EXERCISE INSTRUCTIONS:
All records that follow are to be restated exactly.

_ _ _

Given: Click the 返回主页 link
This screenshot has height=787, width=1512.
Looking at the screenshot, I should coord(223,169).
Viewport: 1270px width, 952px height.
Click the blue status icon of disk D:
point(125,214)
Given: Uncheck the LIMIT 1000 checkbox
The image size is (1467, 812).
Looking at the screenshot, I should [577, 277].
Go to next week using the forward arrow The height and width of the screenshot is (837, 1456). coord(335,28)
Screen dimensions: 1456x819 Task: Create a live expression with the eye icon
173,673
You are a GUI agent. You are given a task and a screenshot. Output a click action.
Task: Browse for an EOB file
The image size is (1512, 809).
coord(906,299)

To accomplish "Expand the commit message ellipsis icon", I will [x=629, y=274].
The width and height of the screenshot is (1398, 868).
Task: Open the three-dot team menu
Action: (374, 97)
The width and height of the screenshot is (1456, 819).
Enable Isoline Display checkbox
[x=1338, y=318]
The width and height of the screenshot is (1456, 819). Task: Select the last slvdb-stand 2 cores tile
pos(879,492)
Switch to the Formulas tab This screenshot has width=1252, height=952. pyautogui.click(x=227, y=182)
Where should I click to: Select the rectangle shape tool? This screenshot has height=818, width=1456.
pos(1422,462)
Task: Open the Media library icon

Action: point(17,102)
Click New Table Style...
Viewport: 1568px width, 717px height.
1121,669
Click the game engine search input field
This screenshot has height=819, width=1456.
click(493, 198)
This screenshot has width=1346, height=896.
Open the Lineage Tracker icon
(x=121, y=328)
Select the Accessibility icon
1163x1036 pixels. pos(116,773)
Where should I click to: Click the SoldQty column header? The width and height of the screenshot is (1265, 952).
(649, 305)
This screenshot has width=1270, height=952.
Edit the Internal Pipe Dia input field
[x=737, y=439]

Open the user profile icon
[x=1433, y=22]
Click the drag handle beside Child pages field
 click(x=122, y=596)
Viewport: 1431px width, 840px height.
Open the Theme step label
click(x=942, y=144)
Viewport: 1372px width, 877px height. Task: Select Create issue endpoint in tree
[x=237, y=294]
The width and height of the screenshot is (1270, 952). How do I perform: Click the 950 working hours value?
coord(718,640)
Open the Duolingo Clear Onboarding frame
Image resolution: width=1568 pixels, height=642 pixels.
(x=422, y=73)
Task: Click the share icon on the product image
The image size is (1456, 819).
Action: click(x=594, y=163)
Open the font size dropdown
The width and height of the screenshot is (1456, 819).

_ _ _

EXERCISE RESULT:
Given: Click the 返回主页 link
This screenshot has height=787, width=1512.
Looking at the screenshot, I should coord(223,169).
Viewport: 1270px width, 952px height.
Click the blue status icon of disk D:
point(125,214)
Given: Uncheck the LIMIT 1000 checkbox
The image size is (1467, 812).
Looking at the screenshot, I should [577, 277].
Go to next week using the forward arrow The height and width of the screenshot is (837, 1456). coord(335,28)
Screen dimensions: 1456x819 Task: Create a live expression with the eye icon
173,673
You are a GUI agent. You are given a task and a screenshot. Output a click action.
Task: Browse for an EOB file
The image size is (1512, 809).
coord(906,299)

To accomplish "Expand the commit message ellipsis icon", I will [x=629, y=274].
The width and height of the screenshot is (1398, 868).
Task: Open the three-dot team menu
Action: (374, 97)
The width and height of the screenshot is (1456, 819).
Enable Isoline Display checkbox
[x=1338, y=318]
The width and height of the screenshot is (1456, 819). Task: Select the last slvdb-stand 2 cores tile
pos(879,492)
Switch to the Formulas tab This screenshot has width=1252, height=952. pyautogui.click(x=227, y=182)
Where should I click to: Select the rectangle shape tool? This screenshot has height=818, width=1456.
pos(1422,462)
Task: Open the Media library icon

Action: point(17,102)
Click New Table Style...
Viewport: 1568px width, 717px height.
1121,669
Click the game engine search input field
This screenshot has height=819, width=1456.
click(493, 198)
This screenshot has width=1346, height=896.
Open the Lineage Tracker icon
(x=121, y=328)
Select the Accessibility icon
1163x1036 pixels. pos(116,773)
Where should I click to: Click the SoldQty column header? The width and height of the screenshot is (1265, 952).
(649, 305)
This screenshot has width=1270, height=952.
Edit the Internal Pipe Dia input field
[x=737, y=439]

Open the user profile icon
[x=1433, y=22]
Click the drag handle beside Child pages field
 click(x=122, y=596)
Viewport: 1431px width, 840px height.
Open the Theme step label
click(x=942, y=144)
Viewport: 1372px width, 877px height. Task: Select Create issue endpoint in tree
[x=237, y=294]
The width and height of the screenshot is (1270, 952). How do I perform: Click the 950 working hours value?
coord(718,640)
Open the Duolingo Clear Onboarding frame
Image resolution: width=1568 pixels, height=642 pixels.
(x=422, y=73)
Task: Click the share icon on the product image
The image size is (1456, 819).
Action: click(x=594, y=163)
Open the font size dropdown
The width and height of the screenshot is (1456, 819).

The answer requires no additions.